What you will be doing
- You will design and implement networking and/or load balancing in the Elastic Cloud infrastructure services and collaborate on issues with production engineering colleagues
- You will participate in SRE software engineering, writing code for the continuing reduction of human intervention in operational tasks and automation of processes
- You will monitor the Elastic Cloud platform and Cloud infrastructure, responding to incidents, correcting and improving systems to prevent incidents and planning capacity
- You will manage Cloud provider infrastructure, system deployments and product releases
- You will be an escalation path in resolving Elastic Cloud customer support issues
- You will demonstrate and promote best practices for teams using Cloud platforms
- You will participate in 24x365 on-call schedules
What you bring
- You are either an experienced sysadmin with professional skills in Linux networking, preferably on distributed systems at scale; or a network engineer with real interest, and ideally some experience, in Cloud systems and automation
- You have professional exposure to Linux container networking, firewalls and VPN design and administration; and/or have been responsible for edge networking and load balancing using at least one Cloud service provider
- You are comfortable working alongside security engineers to design and implement Cloud security requirements
- You have significant professional experience using a public Cloud; AWS, GCP, Azure, SoftLayer or OpenStack
- You are comfortable writing software to automate API-driven tasks at scale. SRE use Python and Go regularly but are also encouraged to contribute to the product codebase in Java, Scala, and Python.

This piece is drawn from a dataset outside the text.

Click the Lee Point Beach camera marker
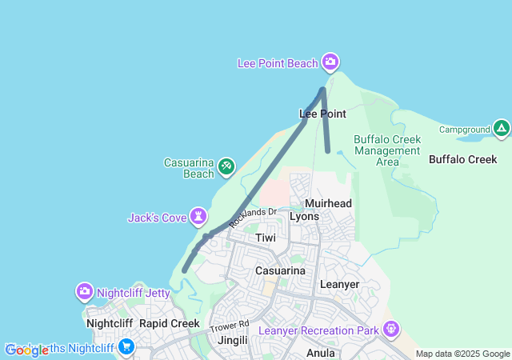pos(330,62)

- You have used Ansible, Chef, Puppet, SaltStack or another configuration management suite
The details we are looking for
- Well developed knowledge of Linux and Cloud service provider networking, and/or designing and managing load balancing at scale. You know Cloud network security, kernel network tuning and container networking
- You’ve worked with a virtual routing platform (VyOS, Vyatta, Cisco v1000, FRR, Quagga, Bird, etc)
- Have a good understanding of network underlay and overlay technologies
- Have implemented or have a good understanding of SD-WAN
- Must be comfortable reviewing packet captures
- Have a strong understanding of IPSec/IKE
- Well developed knowledge of Internet protocols, including BGP, DNS and TCP
- Healthy knowledge of Linux (may have compiled your own kernel at some point and know how to trace syscalls)
- Relentless desire to automate and build software tools
- Desire to represent work in git, driven by a GitHub workflow through issues and pull requests
- Enjoy working remotely and the communication it requires
- Love a diverse environment, working with people all over the world
Experience in these areas is a plus:
- You’re familiar with VXLAN/evpn, VRFs and/or L2/L3 isolation
- You can tune a NIC for 10G, 25G, or 100G
- FRR, Bird, Calico, or Flannel mean something to you
- Love open source development, and have contributed to some project somewhere (doesn't have to be ours), whether through mailing lists, patches or documentation
We're looking to hire team members invested in realising the goal of making real-time data exploration easy and available to anyone. As a distributed company, we believe that diversity drives our vibe! Whether you're looking to launch a new career or grow an existing one, Elastic is the type of company where you can balance great work with great life.
- Competitive pay based on the work you do here and not your previous salary
- Global minimum of 16 weeks of paid in full parental leave (moms & dads)
- Generous vacation time and one week of volunteer time off
- Your age is only a number. It doesn't matter if you're just out of college or your children are; we need you for what you can do.
Elastic is an Equal Employment employer committed to the principles of equal employment opportunity and affirmative action for all applicants and employees. Qualified applicants will receive consideration for employment without regard to race, color, religion, sex, sexual orientation, gender perception or identity, national origin, age, marital status, protected veteran status, or disability status or any other basis protected by federal, state or local law, ordinance or regulation. Elastic also makes reasonable accommodations for disabled employees consistent with applicable law.